Although the images appear banal, they recall the progressive programme of early European abstraction or the colour schemes of fashionably retro modernist décor, made more dramatic by the suggestive title. In the exhibition catalogue Hipkins notes the optimistic spirit of colonial travel, which brought his European forebears to New Zealand. He says: “In their shapeliness, these photographs of small models aspire to slot into a category of generic mounds, hybrid forms and nowhere colonies that are found under the scientist’s microscope, the astronomer’s telescope, or the captain’s periscope. Anywhere, but always, like history, at the end of a lens.”

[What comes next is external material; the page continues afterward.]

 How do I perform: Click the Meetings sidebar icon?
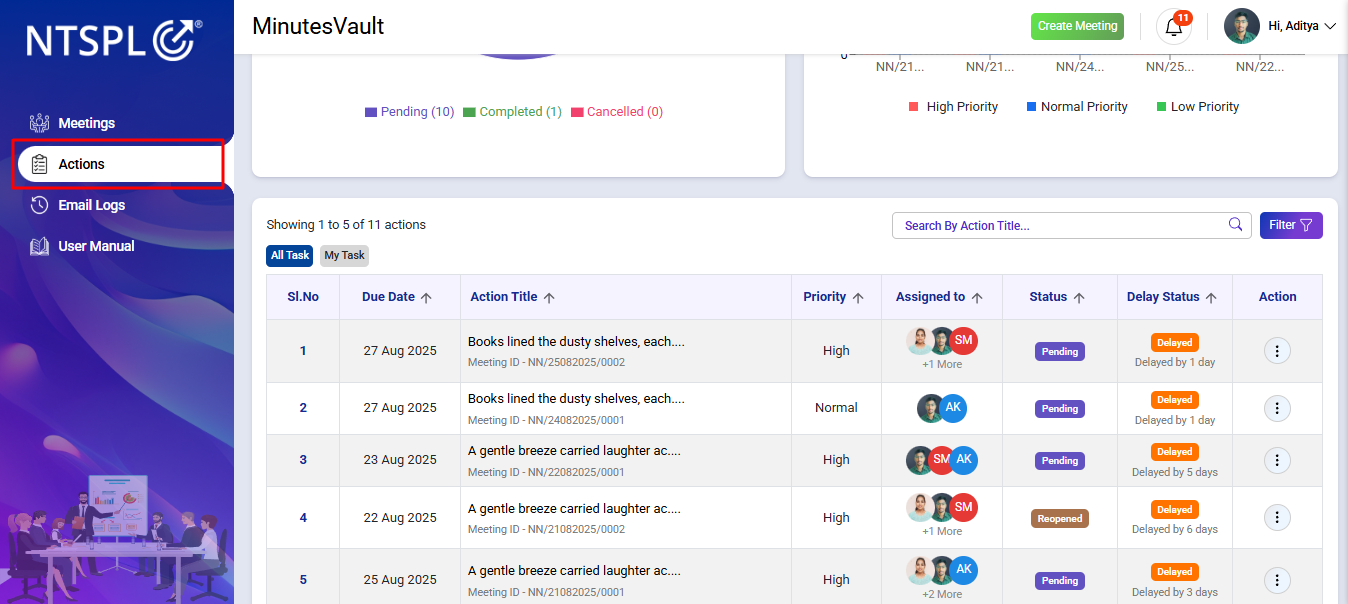pyautogui.click(x=40, y=123)
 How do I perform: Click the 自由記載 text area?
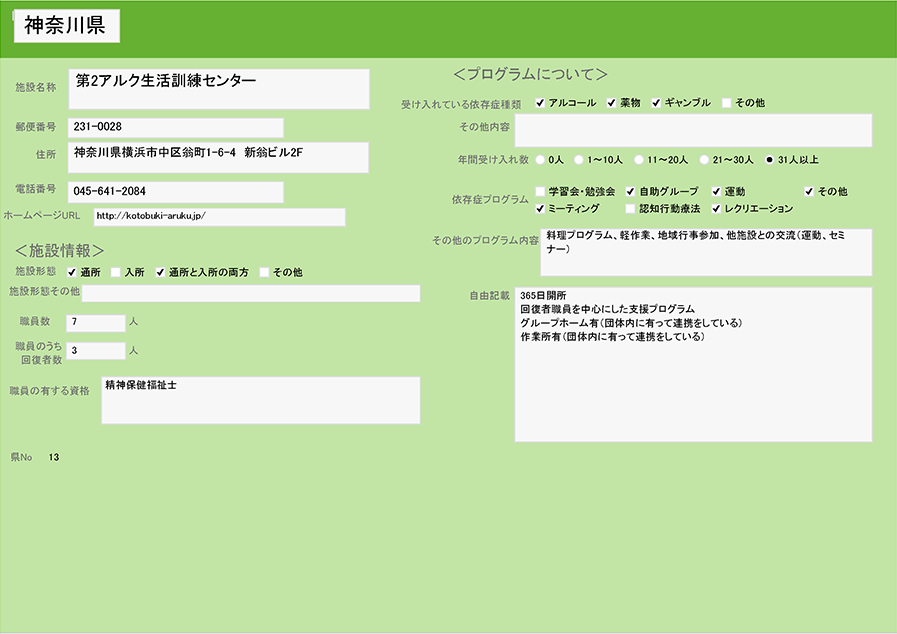click(692, 364)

Also in this exhibition were three individual works titled New Age and two earlier fall pieces; The Sanctuary (Fish) and The Sanctuary (Bird). The latter was purchased for The University of Auckland Art Collection and features close-up shots of exotic birds interspersed between matching colour fabrics and vintage domestic interiors, perhaps re-photographed from architectural books or magazines. These exotic images are equally utopian and dated. Combined with the exhibition’s titles and other works, they suggest cult communities or communes, geodesic domes and alternative lifestyles.
Hipkins completed a Bachelor of Fine Arts at Elam in 1992, going on to study neo-classical and fascist architecture in Germany with a research grant from Creative New Zealand. In 2002 he also completed a Master of Fine Arts at the University of British Columbia in Vancouver and was one of the inaugural four finalists in that year’s Walters Prize. He is now a senior lecturer at Elam and his Walters Prize work The Homely, a continuous suite of 80 photographs taken over four years in New Zealand and Australia, has just been on show at Brisbane’s Gallery of Modern Art as part of its Unnerved exhibition of New Zealand art. He has just had a solo exhibition at Starkwhite, which continues his tradition of creating strange juxtapositions and compositions with buttons, beads and other objects, this time combining what appears to be biker patches with vintage children’s Bible illustrations.
Hipkins purchased his first camera at age 16 at Auckland Airport on his way to America. He graduated from Elam with a Bachelor of Fine Arts, and continued his studies in Canada where he attained his Masters in 2002. He is now based in Wellington where he continues to work and teach.